PASSAGE TO READ:
RPC’s sequential EBITDA increased 9.7% from $164.2 million in the second quarter to $180 million in the third quarter, while our EBITDA margin decreased from 37.1% to 35.8%. Our technical services segment revenues increased 14% to $463.7 million and generated an operating profit of $127.9 million compared to an operating profit of $109.5 million in the prior quarter.
While most of our service lines within this segment experienced continued utilization and pricing improvements, our pressure pumping business was the largest contributor to the revenue increase in dollars, while downhole tools experienced the largest sequential percentage increase. As we discussed last quarter, we had some operational issues with a major pressure pumping customer, negatively impacting our second quarter revenues.
We were able to resume activity with this customer during the third quarter, which contributed to the sequential pressure pumping revenue increase. During the third quarter, we experienced challenges associated with sourcing certain key raw materials used in our pressure pumping service line.
The limited availability of certain key materials is resulting in price escalations at a time when our needs are increasing. These factors combined to increase our cost of revenues at a greater rate than our revenue increase.
In spite of this situation, our operating margin improved year-over-year by one percentage point, with substantially higher revenues and remained unchanged sequentially. As our industry continues to experience high activity levels, supply chain challenges will impact our ability to significantly improve margins.
Our support services segment experienced a 6.2% sequential revenue increase, primarily due to an improved product mix in our rental tools business. Support services operating profit was $14.1 million compared to $13.2 million in the second quarter.
During the third quarter, RPC’s in-service pressure pumping fleet increased from 495,000 to 531,000 hydraulic horsepower. Most of this additional equipment went into service under a new committed customer relationship late in the third quarter.
We expect to place in service an additional 86,000 horsepower before the end of calendar year 2011 and an additional 43,000 during the first quarter of 2012. This will result in total horsepower of approximately 660,000 at the end of the first quarter of 2012.

JOBS:
1. Can you print the part of the RPC third-quarter remarks that opens with the words containing "RPC’s sequential EBITDA" and closes with "second quarter revenues."?
2. Could you proceed with the RPC third-quarter results remarks, picking up after their final sentence?

GIVEN MATERIAL:
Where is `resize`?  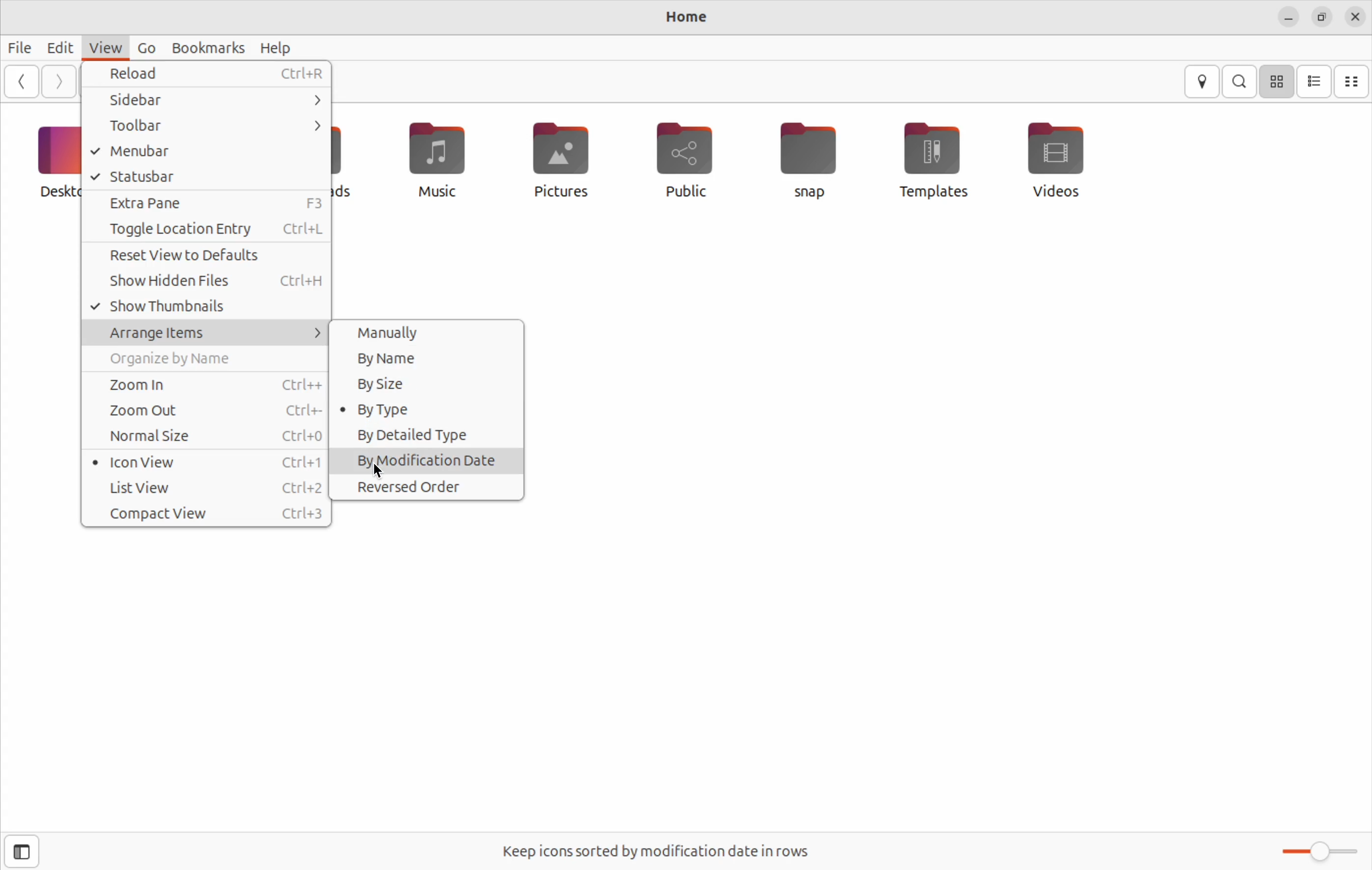
resize is located at coordinates (1320, 18).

ANSWERS TO EACH TASK:
1.
RPC’s sequential EBITDA increased 9.7% from $164.2 million in the second quarter to $180 million in the third quarter, while our EBITDA margin decreased from 37.1% to 35.8%. Our technical services segment revenues increased 14% to $463.7 million and generated an operating profit of $127.9 million compared to an operating profit of $109.5 million in the prior quarter.
While most of our service lines within this segment experienced continued utilization and pricing improvements, our pressure pumping business was the largest contributor to the revenue increase in dollars, while downhole tools experienced the largest sequential percentage increase. As we discussed last quarter, we had some operational issues with a major pressure pumping customer, negatively impacting our second quarter revenues.

2.
Of the 129,000 additional horsepower to be delivered, approximately 50,000 horsepower will be used at either rotational or back-up equipment to ensure we have the capability to maintain our fleet to meet our customers’ needs. The remaining 79,000 horsepower is committed to specific customer relationships.
Third quarter 2011 capital expenditures were $102 million and we anticipate spending depending on the timing of payments approximately $400 million to $450 million for the full year 2011. RPC’s outstanding debt under its credit facility at the end of the third quarter was $140.8 million.
And our ratio of long-term debt to total capitalization decreased to 16.4% at the end of the third quarter. With that, I’ll turn it back over to Rick for closing remarks.
Richard A. Hubbell
Thank you, Ben. Our third quarter was another period in which we continued to execute our strategy of serving customers in a rapidly expanding unconventional drilling and completion market.
We are proud of our achievements and our employees’ efforts toward managing the logistic dynamics of this service-intensive world. We're addressing the challenges we encountered in this evolving operational environment.
In spite of high capital expenditure requirement, we continue to generate record operating results and cash flow that support an increasingly strong conservatively capitalized balance sheet. I’d like to thank you for joining us this morning on the conference call and we’ll open the lines up for questions you may have.
Operator
Thank you. (Operator Instructions) We’ll go first to Neal Dingmann of Suntrust.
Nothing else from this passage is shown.